16 July 2013
Hans Maassen explores the nature of information in quantum-mechanical systems, such as atoms, light particles and crystal lattices. He approaches this information using an extended probability calculus in which random variables do not have to satisfy the commutative law XY = YX. Many concepts from probability theory can be transported to this new area, leading occasionally to surprising results. For example, Maassen was able to expand Heisenberg’s uncertainty principle, which is concerned with the variances of non-commuting random variables, to a relation between their Shannon information quantities, and he invented a stochastic analysis for particle scattering. In his lectures, Maassen will introduce Master’s students to this kind of probability theory.
At present, Maassen is working on the description of quantum-mechanical correlations (entanglement) in particle clusters and their symmetries, in which he is collaborating with other Amsterdam-based mathematicians. He also seeks collaboration with physicists at the UvA and computer scientists at the National Research Institute for Mathematics and Computer Science (CWI) in the quest for hardware for the quantum computers of the future, as well as the algorithms needed to programme them.

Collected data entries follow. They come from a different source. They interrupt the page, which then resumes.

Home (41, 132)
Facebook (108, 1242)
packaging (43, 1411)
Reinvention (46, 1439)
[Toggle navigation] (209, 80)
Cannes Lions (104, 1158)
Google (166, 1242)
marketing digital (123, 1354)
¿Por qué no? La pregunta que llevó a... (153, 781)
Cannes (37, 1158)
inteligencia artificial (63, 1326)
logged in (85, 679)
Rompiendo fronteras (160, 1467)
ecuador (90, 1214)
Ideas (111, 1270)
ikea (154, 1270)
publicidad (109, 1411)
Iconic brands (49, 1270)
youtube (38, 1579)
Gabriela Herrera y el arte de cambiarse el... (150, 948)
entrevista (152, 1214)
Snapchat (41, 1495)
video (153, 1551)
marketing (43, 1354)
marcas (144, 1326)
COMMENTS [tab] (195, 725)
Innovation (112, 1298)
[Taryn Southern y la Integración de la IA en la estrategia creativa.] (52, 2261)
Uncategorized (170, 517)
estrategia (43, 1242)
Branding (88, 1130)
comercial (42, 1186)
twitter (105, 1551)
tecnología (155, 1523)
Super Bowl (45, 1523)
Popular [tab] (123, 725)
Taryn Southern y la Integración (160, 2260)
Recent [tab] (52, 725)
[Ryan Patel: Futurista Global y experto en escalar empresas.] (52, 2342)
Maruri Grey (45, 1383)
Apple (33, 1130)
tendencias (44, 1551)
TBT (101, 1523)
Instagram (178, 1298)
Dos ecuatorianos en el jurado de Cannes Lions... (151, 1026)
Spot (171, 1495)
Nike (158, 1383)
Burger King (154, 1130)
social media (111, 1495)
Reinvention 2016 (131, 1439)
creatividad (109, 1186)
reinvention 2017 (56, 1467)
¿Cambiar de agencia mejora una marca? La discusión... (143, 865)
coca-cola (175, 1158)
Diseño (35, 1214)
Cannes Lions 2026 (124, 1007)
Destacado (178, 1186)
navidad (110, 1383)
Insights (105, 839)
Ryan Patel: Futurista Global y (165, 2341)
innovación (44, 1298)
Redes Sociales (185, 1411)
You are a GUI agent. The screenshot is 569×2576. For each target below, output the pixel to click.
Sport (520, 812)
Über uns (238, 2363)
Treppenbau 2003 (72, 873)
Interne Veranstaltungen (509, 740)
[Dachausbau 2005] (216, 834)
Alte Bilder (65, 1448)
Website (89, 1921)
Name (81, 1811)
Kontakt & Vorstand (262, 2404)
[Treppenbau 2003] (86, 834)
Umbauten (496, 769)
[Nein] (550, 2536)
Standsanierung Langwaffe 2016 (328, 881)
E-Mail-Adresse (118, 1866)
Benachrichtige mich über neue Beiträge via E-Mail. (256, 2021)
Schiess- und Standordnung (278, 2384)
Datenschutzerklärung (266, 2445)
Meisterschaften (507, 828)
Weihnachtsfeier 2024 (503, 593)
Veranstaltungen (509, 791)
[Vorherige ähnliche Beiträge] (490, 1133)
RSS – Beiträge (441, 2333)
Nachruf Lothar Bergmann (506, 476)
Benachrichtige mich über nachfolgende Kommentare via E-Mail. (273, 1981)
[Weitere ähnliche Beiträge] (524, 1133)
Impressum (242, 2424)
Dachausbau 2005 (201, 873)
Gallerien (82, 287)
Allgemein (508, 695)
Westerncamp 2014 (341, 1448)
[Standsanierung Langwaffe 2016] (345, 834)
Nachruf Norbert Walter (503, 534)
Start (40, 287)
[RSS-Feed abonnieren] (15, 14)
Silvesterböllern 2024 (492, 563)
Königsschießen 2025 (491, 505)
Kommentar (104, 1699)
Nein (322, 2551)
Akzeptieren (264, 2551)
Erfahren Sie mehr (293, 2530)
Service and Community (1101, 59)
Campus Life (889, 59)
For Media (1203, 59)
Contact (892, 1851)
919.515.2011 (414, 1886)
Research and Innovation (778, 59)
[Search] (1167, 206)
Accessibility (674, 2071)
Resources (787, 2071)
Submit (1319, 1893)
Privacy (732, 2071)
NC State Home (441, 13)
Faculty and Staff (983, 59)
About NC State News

Maassen has been affiliated with Radboud University Nijmegen since 1986, where he has been associate professor of Probability and Statistics since 1999. In 1998 and 2000, Maassen was awarded research grants from the Netherlands Organisation for Scientific Research (NWO).
He is currently involved in a SERC research project at Nottingham University entitled ‘Large deviations and dynamical phase transitions in open quantum systems’. He is also co-authoring a series of books on quantum Markov chains in collaboration with Prof. Burkhard Kümmerer of the Technische Universität Darmstadt. Maassen has published extensively in various scientific journals, including Journal of Functional Analysis, Journal of Probability Theory and Related Fields, Physical Review Letters and Quantum Information Processing.